La fertilisation joue aussi un rôle souvent sous-estimé. Un apport de compost mûr ou d’un engrais à libération lente riche en phosphore et en potassium, appliqué au pied de l’arbuste juste après le défleurage, soutient directement la formation des bourgeons floraux. Le phosphore, en particulier, est le nutriment clé de la floraison. Un sol trop acide, fréquent dans les jardins où l’on paille avec des écorces de pin, bloque l’absorption de ces minéraux même s’ils sont présents dans la terre. Un chaulage léger tous les deux ou trois ans peut transformer un lilas terne en arbuste spectaculaire.
L’arrosage au cours des semaines qui suivent la floraison compte également, surtout lors des étés secs qui sont devenus la norme dans une grande partie de la France. Le lilas tolère la sécheresse à l’âge adulte, mais un déficit hydrique sévère en juin ou juillet compromet directement la qualité des bourgeons en formation. Un arrosage profond et peu fréquent vaut mieux que de petites doses quotidiennes qui n’atteignent pas les racines profondes.
Que faire quand le mal est déjà fait ?
Un lilas qui n’a pas été défleuré depuis plusieurs années peut se retrouver dans une spirale de floraisons de plus en plus maigres. La plante n’est pas condamnée pour autant. Une taille de rajeunissement progressive, étalée sur deux ou trois ans pour ne pas trop brutaliser l’arbuste, permet de relancer la machine. Le principe : supprimer chaque hiver un tiers des branches les plus vieilles et les plus ligneuses, en les coupant près du sol. L’arbuste regenere alors des tiges jeunes et productives.
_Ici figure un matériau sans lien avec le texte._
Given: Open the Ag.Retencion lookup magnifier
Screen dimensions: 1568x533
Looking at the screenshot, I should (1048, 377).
Attention toutefois aux lilas greffés, qui représentent une part importante des plants vendus en jardinerie. Sur un sujet greffé, les drageons qui partent de la base appartiennent au porte-greffe, souvent un Syringa vulgaris à fleurs simples de moindre intérêt, et non à la variété greffée. Les laisser se développer revient à laisser le porte-greffe reprendre le dessus et finir par étouffer la variété choisie. C’est l’une des raisons pour lesquelles certains lilas « changent » de couleur ou perdent leurs fleurs doubles après quelques années : le porte-greffe a pris le contrôle, faute de suppression régulière des drageons.
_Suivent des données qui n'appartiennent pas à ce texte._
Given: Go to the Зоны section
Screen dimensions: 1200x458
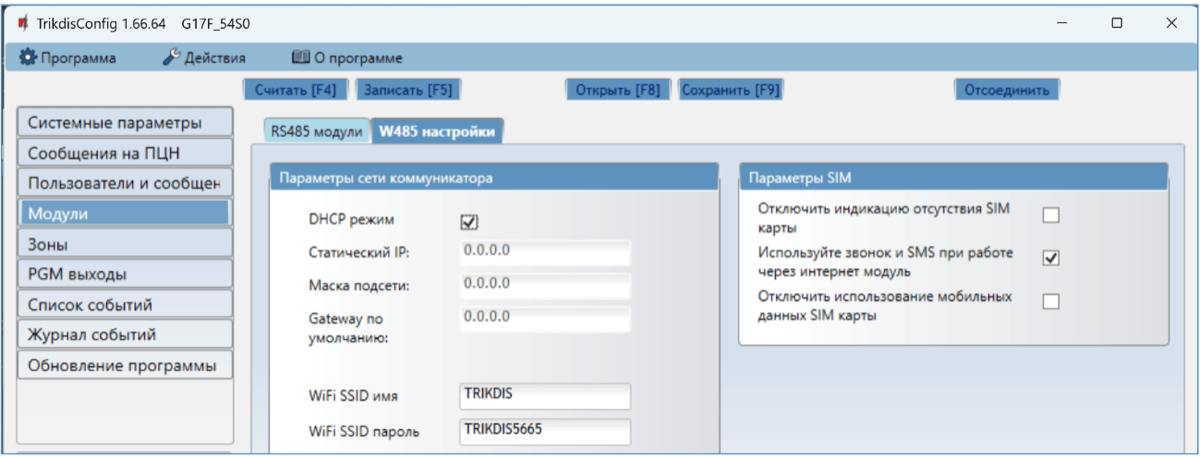Looking at the screenshot, I should click(125, 244).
Les lilas sur leurs propres racines, de plus en plus proposés par les pépiniéristes spécialisés, évitent ce problème. Leurs drageons sont identiques à la plante mère et peuvent même être prélevés pour multiplier l’arbuste gratuitement, ce qui en fait un investissement à long terme d’une rentabilité surprenante pour un arbuste de jardin.